SMiShing is also one of the easiest ways of making users of mobile fall prey to the phishing attacks. Generally, users receive an SMS with a fake delivery order, or an order cancellation update and an associated URL to the same, which many people click on, without giving it a second thought. These links eventually lead to fraudulent websites specially crafted by the adversaries to extract sensitive information of the people
Search Engine Phishing
This is the easiest way to attack any system and infiltrate it to steal significant personal information. Links to the fake and deceptive web pages target internet traffic towards these sites.
As a searcher land on a web page, adversaries gain access to some data on their system and use it for gaining further essential data files. They know IP addresses and country location instantly when someone lands on their site.

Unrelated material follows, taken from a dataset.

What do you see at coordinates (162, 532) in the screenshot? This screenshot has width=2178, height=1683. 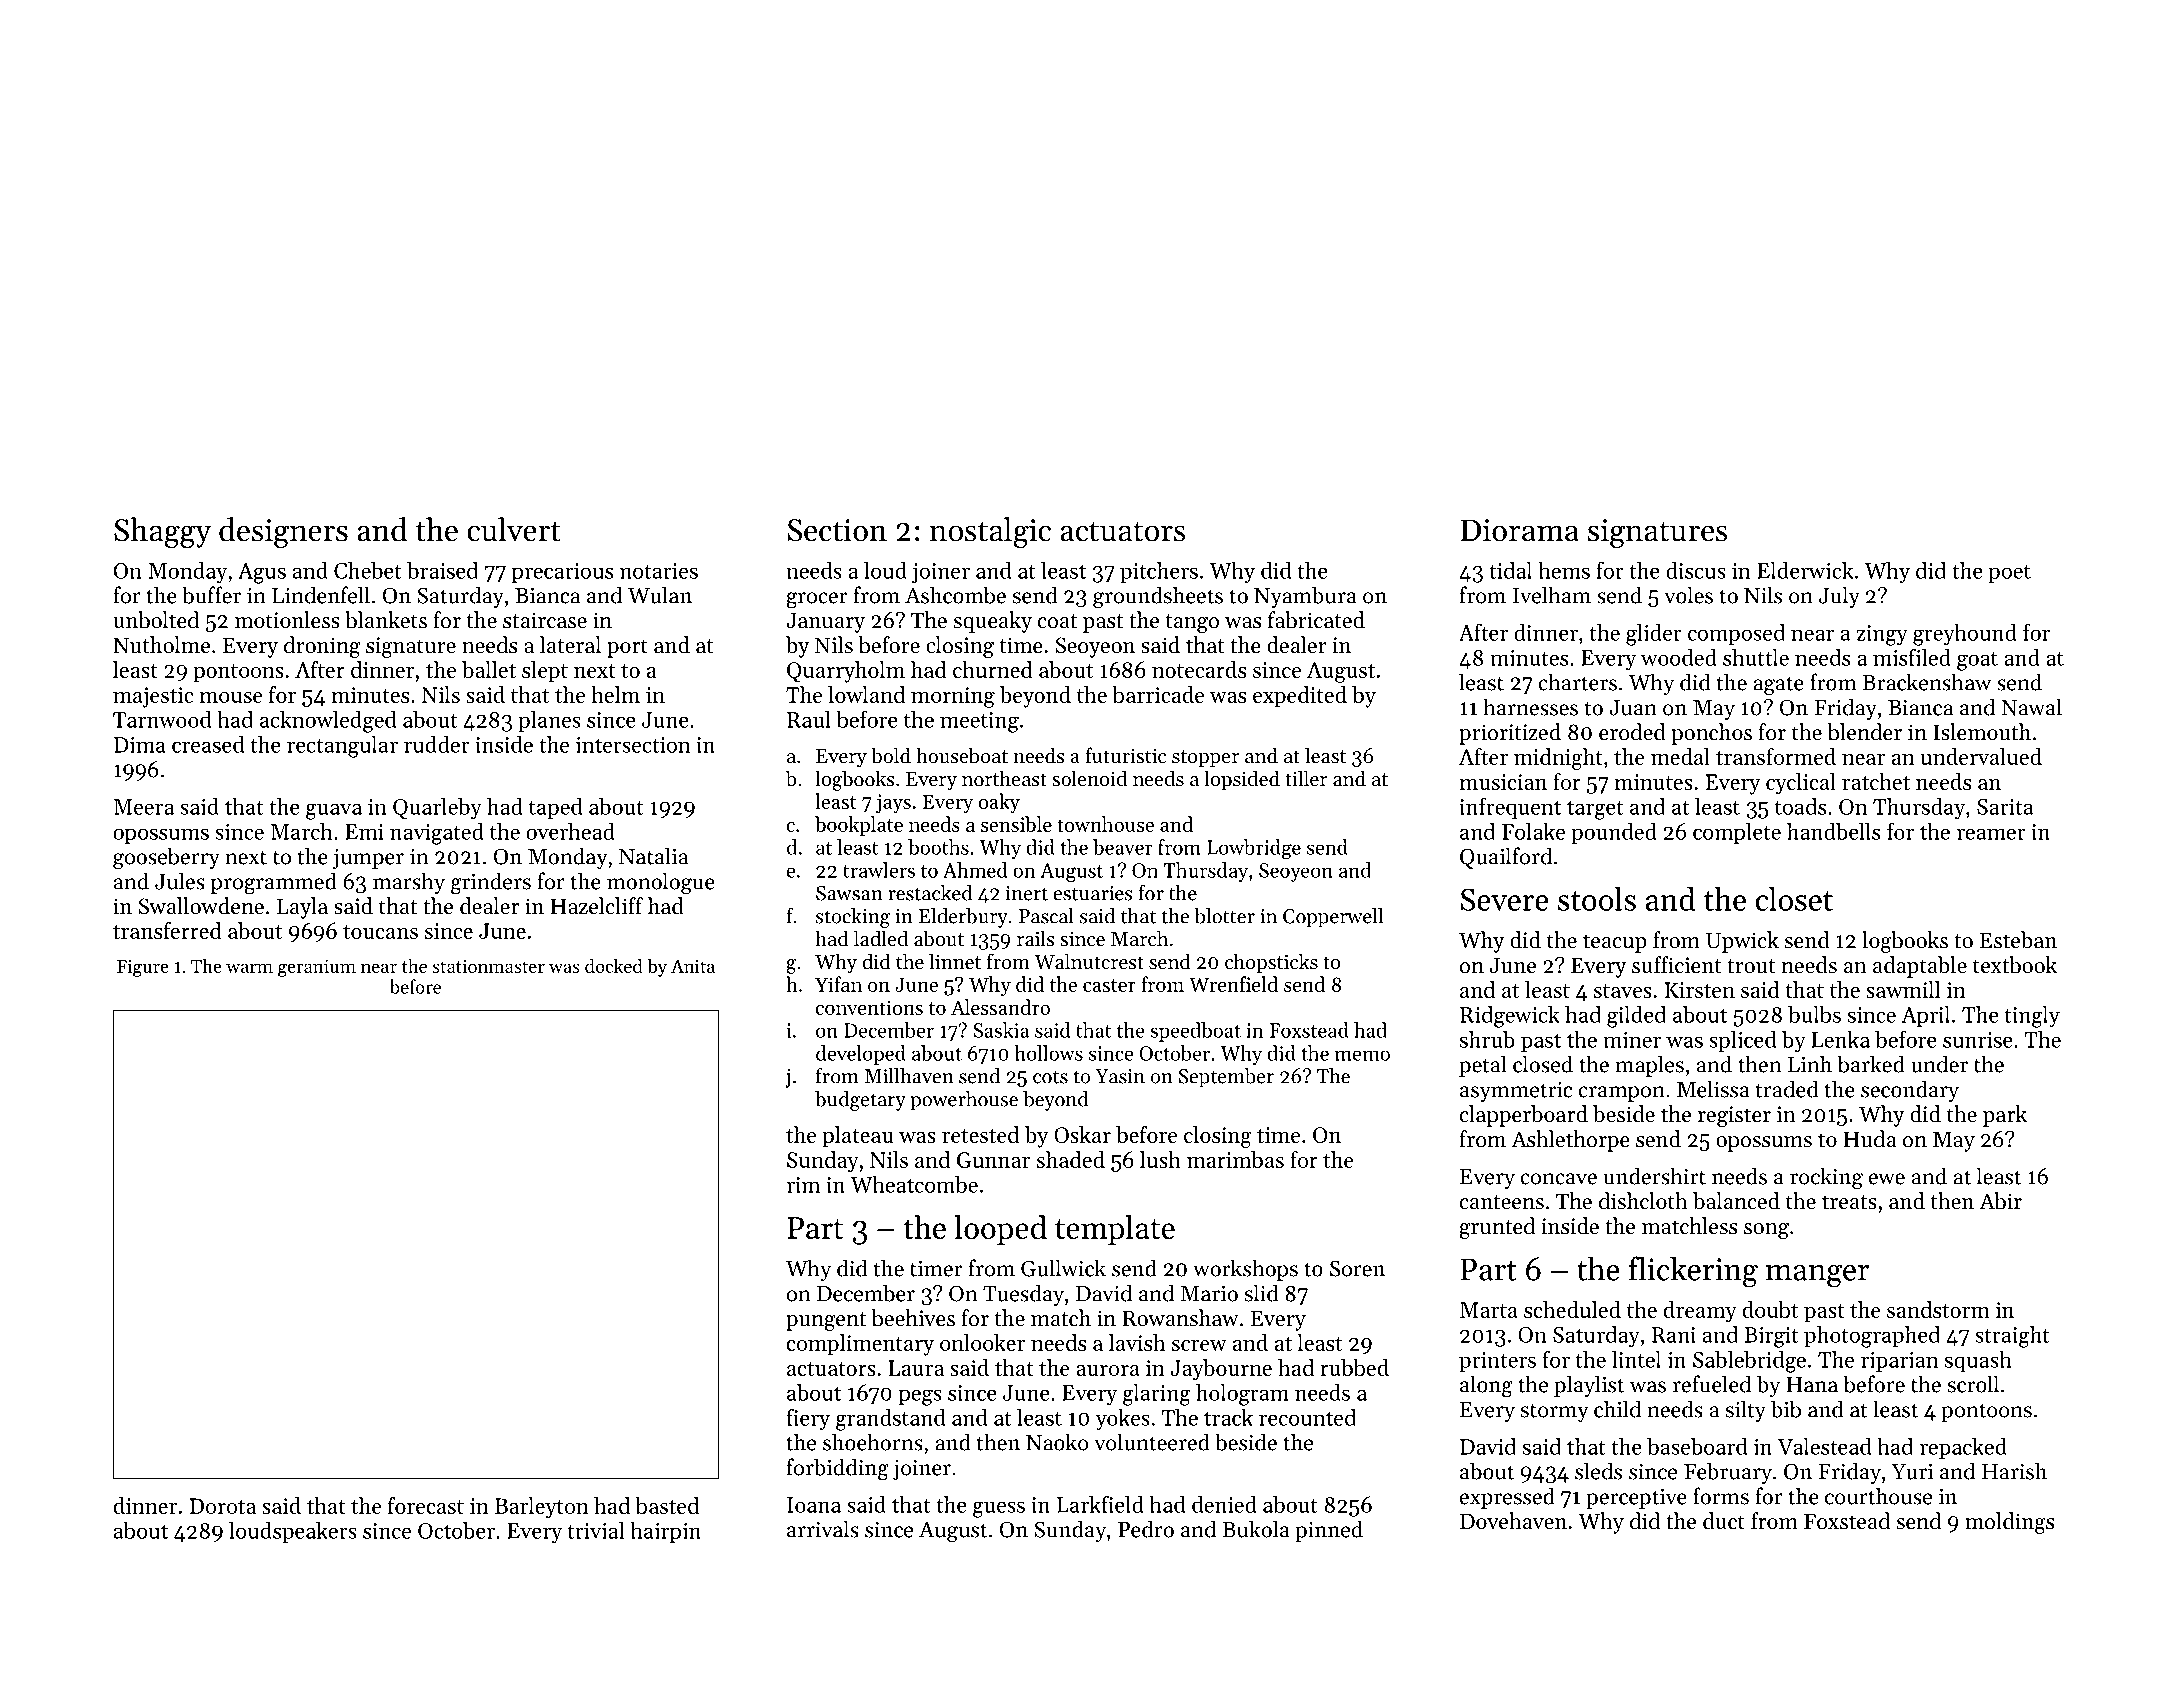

This can happen in case of websites without HTTPS connections which encrypt data from a device to the end location. This is why you should avoid visiting sites without HTTPS security certificates. (The Green Lock sign in Google beside a website’s name)
Spear Phishing
In spear phishing, one particular high-value person is singled out and targeted with emails crafted using prior information known about them. Before the attack, all relevant information about the target is mined from their social media profiles and online activities. Then emails are sent where hackers impersonate themselves as a person known to the target and try to get information to perform a big heist.
Spear Phishing can be very dangerous and has proved to be extremely efficient in exploiting vulnerabilities in a security system. Users often end up revealing all the necessary information to a fake person (Phisher).
Whaling
In the world of phishing, “Whales” are those persons whose positions are prefixed with “C” such as CEOs, COOs, and CTOs.
They are high-level employees who have access to extremely important data about the enterprise. Research is done in advance in order to get relevant information about these persons from their profile, and then they are targeted.
Nowadays, financial organizations such as banks, payment systems, crypto currency exchanges, and mobile wallets are at significant risk from phishing attacks. However, e-commerce and technologies companies also remain soft targets to adversaries and hackers. Phishing attacks can be stopped only by spreading organizational awareness among the employees, with phishing protection services and updating all security regimes, firewalls and security controls and configuring them properly.